▶ What is being asked
Copy the entries below verbatim, from the line containing "You are a computer-use agent. The image size is (363, 311)." through the line containing "Looking at the screenshot, I should coord(215,146).", including both of those lines.

Stored dataset items
** start **
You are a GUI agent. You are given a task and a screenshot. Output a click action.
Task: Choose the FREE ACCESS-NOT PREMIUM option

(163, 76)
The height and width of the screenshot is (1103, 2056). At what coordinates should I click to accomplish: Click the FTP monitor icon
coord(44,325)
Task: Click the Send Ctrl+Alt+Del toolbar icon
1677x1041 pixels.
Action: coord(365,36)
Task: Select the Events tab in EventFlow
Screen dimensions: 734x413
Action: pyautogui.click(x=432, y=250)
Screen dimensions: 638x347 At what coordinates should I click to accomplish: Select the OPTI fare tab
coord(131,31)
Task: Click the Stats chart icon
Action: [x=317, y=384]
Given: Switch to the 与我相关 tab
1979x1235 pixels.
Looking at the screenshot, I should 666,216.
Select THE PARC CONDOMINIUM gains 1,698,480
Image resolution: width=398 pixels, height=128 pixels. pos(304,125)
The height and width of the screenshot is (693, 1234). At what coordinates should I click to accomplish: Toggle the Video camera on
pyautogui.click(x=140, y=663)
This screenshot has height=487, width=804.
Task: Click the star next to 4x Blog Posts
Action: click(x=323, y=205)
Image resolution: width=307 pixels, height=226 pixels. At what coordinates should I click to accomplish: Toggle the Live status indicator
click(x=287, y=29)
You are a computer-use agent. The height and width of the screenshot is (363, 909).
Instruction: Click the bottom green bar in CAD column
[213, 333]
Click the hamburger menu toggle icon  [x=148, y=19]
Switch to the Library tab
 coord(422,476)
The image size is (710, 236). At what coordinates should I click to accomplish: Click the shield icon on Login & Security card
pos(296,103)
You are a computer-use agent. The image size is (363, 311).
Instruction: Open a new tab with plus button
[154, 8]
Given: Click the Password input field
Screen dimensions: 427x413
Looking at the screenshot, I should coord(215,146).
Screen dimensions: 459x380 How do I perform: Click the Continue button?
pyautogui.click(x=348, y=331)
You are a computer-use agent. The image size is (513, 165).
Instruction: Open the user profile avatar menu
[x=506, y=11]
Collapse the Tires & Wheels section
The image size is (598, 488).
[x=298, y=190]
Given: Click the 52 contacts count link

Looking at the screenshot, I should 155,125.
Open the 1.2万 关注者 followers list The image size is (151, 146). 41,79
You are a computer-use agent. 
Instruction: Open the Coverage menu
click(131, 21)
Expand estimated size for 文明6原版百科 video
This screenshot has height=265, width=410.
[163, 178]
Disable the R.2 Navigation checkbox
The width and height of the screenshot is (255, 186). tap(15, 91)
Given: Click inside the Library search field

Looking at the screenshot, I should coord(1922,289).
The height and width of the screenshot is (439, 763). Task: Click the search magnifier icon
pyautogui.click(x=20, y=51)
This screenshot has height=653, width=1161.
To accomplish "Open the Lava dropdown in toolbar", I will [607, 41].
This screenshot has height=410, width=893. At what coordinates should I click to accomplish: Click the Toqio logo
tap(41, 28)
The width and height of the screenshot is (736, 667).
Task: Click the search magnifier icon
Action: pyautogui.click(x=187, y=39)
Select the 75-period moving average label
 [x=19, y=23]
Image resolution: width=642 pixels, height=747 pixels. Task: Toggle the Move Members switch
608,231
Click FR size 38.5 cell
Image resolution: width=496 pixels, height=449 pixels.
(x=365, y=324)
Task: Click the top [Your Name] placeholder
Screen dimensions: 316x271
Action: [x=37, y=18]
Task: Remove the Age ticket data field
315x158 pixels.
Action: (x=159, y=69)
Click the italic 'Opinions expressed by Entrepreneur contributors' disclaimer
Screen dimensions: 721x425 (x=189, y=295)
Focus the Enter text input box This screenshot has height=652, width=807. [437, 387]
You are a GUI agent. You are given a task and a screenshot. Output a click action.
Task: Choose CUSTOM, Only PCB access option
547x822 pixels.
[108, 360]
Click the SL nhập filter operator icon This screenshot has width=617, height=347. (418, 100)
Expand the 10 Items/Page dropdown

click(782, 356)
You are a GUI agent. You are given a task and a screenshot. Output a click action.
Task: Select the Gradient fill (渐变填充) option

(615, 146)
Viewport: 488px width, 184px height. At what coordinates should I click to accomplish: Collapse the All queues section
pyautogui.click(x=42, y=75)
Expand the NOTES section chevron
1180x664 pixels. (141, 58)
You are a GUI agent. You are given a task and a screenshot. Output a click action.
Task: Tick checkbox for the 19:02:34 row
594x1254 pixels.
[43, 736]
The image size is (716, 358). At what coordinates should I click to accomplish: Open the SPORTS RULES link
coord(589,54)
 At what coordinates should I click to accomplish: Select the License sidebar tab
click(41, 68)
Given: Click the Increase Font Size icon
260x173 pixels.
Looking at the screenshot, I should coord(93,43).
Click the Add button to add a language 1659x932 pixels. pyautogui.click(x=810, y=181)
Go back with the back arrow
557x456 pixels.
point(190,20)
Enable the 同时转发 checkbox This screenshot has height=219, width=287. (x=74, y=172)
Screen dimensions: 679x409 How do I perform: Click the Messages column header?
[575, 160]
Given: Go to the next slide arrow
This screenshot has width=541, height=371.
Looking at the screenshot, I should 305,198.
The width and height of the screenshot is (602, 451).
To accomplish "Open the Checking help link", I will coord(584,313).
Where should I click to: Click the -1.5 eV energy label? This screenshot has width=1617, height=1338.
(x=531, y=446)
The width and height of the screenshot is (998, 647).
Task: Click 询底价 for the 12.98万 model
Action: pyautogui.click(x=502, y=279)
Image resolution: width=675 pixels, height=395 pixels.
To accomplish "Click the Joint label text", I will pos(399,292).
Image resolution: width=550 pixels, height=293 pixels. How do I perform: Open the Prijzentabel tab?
** end **
▶ Response
You are a computer-use agent. The image size is (363, 311).
Instruction: Open a new tab with plus button
[154, 8]
Given: Click the Password input field
Screen dimensions: 427x413
Looking at the screenshot, I should coord(215,146).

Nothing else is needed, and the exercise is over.